:: INPUT ROWS ::
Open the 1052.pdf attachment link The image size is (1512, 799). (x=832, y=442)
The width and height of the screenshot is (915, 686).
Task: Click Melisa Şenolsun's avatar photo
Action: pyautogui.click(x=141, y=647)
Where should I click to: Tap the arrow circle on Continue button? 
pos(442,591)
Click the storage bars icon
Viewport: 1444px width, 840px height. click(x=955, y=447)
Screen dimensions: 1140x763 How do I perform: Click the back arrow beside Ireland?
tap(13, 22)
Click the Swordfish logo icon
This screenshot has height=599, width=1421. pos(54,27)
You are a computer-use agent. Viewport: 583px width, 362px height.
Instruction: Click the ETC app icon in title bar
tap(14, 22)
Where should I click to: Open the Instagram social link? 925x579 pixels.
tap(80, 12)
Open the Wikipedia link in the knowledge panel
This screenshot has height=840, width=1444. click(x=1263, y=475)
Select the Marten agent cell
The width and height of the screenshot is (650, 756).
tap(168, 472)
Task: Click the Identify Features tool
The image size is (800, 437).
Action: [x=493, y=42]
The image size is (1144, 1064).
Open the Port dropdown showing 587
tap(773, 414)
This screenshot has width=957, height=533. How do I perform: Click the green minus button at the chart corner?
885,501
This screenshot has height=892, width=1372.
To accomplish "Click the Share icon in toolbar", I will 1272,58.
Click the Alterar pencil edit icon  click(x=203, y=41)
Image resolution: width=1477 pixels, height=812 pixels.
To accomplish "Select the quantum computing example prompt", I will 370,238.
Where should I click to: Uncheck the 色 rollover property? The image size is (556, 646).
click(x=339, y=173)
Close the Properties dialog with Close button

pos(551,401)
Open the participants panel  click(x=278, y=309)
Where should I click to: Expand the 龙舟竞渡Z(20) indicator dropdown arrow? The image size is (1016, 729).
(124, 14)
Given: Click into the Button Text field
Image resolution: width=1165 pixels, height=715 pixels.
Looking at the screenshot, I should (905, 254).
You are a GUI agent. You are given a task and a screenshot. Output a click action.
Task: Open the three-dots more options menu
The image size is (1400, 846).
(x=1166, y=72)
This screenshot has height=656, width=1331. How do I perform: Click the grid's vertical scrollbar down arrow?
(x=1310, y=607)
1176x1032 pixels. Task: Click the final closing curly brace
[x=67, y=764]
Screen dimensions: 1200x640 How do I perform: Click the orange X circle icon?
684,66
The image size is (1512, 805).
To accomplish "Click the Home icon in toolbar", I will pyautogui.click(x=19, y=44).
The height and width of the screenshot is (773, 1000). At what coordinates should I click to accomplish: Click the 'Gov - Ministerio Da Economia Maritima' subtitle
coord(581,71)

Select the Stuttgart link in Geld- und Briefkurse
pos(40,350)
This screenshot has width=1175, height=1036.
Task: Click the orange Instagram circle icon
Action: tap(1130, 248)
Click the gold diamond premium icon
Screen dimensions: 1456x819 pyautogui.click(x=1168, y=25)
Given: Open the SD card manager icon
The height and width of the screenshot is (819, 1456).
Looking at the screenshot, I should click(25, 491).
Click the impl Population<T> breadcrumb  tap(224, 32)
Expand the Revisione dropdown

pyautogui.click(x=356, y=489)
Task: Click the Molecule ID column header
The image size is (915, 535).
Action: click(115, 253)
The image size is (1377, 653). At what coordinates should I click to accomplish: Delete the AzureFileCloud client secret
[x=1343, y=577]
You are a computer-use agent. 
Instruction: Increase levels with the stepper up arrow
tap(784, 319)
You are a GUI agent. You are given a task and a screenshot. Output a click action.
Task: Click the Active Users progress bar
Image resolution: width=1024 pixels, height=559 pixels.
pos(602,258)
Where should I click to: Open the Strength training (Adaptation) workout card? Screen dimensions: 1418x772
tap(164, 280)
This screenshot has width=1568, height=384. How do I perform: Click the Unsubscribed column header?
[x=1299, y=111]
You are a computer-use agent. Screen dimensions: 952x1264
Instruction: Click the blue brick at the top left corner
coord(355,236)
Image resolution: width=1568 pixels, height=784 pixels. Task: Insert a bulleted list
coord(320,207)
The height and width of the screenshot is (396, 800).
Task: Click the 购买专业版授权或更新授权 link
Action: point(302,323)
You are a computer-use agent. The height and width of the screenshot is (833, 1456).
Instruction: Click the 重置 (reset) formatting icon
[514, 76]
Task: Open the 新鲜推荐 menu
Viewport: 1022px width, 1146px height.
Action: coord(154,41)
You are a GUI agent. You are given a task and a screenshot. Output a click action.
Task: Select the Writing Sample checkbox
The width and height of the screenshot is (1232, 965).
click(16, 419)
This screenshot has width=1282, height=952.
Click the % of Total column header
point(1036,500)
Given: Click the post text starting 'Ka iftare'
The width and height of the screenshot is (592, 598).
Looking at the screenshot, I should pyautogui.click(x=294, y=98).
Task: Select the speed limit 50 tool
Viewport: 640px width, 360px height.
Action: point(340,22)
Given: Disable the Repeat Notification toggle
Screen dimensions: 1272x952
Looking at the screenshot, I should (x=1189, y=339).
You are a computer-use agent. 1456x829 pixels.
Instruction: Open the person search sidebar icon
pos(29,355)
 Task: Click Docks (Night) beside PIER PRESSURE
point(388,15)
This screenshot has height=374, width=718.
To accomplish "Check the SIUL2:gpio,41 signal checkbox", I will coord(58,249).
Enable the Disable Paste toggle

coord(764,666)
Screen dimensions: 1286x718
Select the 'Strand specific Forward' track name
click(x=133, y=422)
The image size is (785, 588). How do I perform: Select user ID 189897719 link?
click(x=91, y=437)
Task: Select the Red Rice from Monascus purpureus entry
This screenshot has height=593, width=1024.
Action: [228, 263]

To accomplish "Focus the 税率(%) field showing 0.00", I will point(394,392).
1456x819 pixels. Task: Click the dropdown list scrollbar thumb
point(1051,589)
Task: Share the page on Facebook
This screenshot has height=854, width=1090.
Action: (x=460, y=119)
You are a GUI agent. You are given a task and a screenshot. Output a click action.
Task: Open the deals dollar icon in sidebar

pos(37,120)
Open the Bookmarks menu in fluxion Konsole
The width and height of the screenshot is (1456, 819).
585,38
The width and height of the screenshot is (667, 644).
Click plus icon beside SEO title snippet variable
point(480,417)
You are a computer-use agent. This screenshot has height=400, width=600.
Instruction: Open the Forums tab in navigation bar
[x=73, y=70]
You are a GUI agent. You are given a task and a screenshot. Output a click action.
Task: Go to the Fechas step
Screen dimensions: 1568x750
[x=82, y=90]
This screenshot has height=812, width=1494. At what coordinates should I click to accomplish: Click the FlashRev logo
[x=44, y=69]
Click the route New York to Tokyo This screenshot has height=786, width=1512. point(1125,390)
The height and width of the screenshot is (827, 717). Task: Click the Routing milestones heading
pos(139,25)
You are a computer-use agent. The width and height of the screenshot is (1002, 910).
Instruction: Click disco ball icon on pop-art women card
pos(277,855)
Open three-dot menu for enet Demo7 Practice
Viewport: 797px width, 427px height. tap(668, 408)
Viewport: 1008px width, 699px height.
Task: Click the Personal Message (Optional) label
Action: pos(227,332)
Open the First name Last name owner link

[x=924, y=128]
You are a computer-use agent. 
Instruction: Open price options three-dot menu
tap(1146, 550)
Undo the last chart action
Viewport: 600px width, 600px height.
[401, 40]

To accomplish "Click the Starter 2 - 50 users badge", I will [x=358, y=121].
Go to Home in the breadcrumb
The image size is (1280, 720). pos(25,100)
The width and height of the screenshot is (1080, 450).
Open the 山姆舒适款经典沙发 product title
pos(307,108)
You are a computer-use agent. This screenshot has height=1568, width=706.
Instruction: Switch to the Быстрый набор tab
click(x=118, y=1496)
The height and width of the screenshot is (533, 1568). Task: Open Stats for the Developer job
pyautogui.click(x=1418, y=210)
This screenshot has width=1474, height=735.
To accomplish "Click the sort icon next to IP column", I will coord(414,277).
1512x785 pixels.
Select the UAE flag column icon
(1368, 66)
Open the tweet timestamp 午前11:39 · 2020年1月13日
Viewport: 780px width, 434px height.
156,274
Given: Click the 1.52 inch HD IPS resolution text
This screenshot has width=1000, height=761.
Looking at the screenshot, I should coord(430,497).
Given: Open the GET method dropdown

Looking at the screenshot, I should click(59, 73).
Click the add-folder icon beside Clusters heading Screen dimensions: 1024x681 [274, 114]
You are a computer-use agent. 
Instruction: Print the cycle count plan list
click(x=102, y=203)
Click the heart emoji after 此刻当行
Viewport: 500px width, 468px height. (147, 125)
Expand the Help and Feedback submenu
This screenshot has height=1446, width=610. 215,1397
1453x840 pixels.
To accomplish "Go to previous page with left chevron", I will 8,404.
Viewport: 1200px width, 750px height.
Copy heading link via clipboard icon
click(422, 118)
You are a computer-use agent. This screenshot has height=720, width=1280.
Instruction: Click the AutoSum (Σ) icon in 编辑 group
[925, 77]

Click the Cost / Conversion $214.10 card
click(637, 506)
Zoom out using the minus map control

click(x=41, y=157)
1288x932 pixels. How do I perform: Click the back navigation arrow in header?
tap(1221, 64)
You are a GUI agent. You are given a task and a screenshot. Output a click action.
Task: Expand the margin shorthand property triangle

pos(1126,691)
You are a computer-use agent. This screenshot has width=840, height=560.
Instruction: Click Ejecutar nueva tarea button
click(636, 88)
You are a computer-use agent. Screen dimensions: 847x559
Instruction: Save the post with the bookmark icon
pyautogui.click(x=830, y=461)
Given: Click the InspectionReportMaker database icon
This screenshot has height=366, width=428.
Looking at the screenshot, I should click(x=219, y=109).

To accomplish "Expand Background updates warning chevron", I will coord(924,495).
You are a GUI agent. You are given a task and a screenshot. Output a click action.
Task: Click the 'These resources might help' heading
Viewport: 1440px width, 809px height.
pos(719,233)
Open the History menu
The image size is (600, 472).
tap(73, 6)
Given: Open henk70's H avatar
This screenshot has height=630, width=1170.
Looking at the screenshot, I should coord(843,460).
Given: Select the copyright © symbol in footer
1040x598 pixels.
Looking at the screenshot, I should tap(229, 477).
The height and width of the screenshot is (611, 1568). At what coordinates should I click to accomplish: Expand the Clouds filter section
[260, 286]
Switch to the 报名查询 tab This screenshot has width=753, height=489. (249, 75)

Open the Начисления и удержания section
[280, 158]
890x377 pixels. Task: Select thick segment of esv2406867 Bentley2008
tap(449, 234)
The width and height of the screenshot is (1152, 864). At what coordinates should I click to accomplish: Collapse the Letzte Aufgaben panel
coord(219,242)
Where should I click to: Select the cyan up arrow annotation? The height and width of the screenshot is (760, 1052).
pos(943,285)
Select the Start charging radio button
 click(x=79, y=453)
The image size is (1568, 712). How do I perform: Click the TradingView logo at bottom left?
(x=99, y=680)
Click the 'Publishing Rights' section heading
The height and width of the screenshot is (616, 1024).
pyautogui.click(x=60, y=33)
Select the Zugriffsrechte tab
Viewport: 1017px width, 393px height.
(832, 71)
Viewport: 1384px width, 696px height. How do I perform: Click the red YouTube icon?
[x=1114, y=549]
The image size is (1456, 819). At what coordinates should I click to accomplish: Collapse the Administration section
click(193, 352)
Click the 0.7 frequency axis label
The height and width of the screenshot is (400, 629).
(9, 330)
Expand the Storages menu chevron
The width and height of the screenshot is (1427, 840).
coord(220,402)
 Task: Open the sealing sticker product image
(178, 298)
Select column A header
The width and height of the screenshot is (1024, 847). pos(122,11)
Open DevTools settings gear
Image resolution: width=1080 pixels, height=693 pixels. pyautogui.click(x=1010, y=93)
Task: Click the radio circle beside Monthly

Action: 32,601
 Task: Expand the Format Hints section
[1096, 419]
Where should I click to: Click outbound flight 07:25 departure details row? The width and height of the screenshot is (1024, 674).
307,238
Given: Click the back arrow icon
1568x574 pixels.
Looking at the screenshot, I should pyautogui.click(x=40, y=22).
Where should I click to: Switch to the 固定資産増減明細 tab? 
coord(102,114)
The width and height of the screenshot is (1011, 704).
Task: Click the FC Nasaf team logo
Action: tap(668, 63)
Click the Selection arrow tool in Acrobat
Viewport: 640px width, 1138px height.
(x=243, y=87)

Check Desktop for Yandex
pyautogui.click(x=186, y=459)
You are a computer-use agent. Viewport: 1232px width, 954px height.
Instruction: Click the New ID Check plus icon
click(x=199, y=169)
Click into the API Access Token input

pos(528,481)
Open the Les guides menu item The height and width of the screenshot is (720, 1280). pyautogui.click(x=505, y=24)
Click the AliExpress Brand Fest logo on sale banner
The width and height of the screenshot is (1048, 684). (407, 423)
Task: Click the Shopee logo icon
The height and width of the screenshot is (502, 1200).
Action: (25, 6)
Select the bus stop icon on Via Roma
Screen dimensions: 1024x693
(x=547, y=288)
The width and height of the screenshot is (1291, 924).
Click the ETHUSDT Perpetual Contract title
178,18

:: TASK GOAL ::
Rewrite the data from the line with "The height and width of the screenshot is (533, 1568)." to the line with "I will coord(924,495).", putting "caret" in place of "chevron" and leaving everything else unchanged.

:: OUTPUT OF THE EXERCISE ::
The height and width of the screenshot is (533, 1568). Task: Open Stats for the Developer job
pyautogui.click(x=1418, y=210)
This screenshot has width=1474, height=735.
To accomplish "Click the sort icon next to IP column", I will coord(414,277).
1512x785 pixels.
Select the UAE flag column icon
(1368, 66)
Open the tweet timestamp 午前11:39 · 2020年1月13日
Viewport: 780px width, 434px height.
156,274
Given: Click the 1.52 inch HD IPS resolution text
This screenshot has width=1000, height=761.
Looking at the screenshot, I should coord(430,497).
Given: Open the GET method dropdown

Looking at the screenshot, I should click(59, 73).
Click the add-folder icon beside Clusters heading Screen dimensions: 1024x681 [274, 114]
You are a computer-use agent. 
Instruction: Print the cycle count plan list
click(x=102, y=203)
Click the heart emoji after 此刻当行
Viewport: 500px width, 468px height. (147, 125)
Expand the Help and Feedback submenu
This screenshot has height=1446, width=610. 215,1397
1453x840 pixels.
To accomplish "Go to previous page with left caret", I will 8,404.
Viewport: 1200px width, 750px height.
Copy heading link via clipboard icon
click(422, 118)
You are a computer-use agent. This screenshot has height=720, width=1280.
Instruction: Click the AutoSum (Σ) icon in 编辑 group
[925, 77]

Click the Cost / Conversion $214.10 card
click(637, 506)
Zoom out using the minus map control

click(x=41, y=157)
1288x932 pixels. How do I perform: Click the back navigation arrow in header?
tap(1221, 64)
You are a GUI agent. You are given a task and a screenshot. Output a click action.
Task: Expand the margin shorthand property triangle

pos(1126,691)
You are a computer-use agent. This screenshot has width=840, height=560.
Instruction: Click Ejecutar nueva tarea button
click(636, 88)
You are a computer-use agent. Screen dimensions: 847x559
Instruction: Save the post with the bookmark icon
pyautogui.click(x=830, y=461)
Given: Click the InspectionReportMaker database icon
This screenshot has height=366, width=428.
Looking at the screenshot, I should click(x=219, y=109).

To accomplish "Expand Background updates warning caret", I will coord(924,495).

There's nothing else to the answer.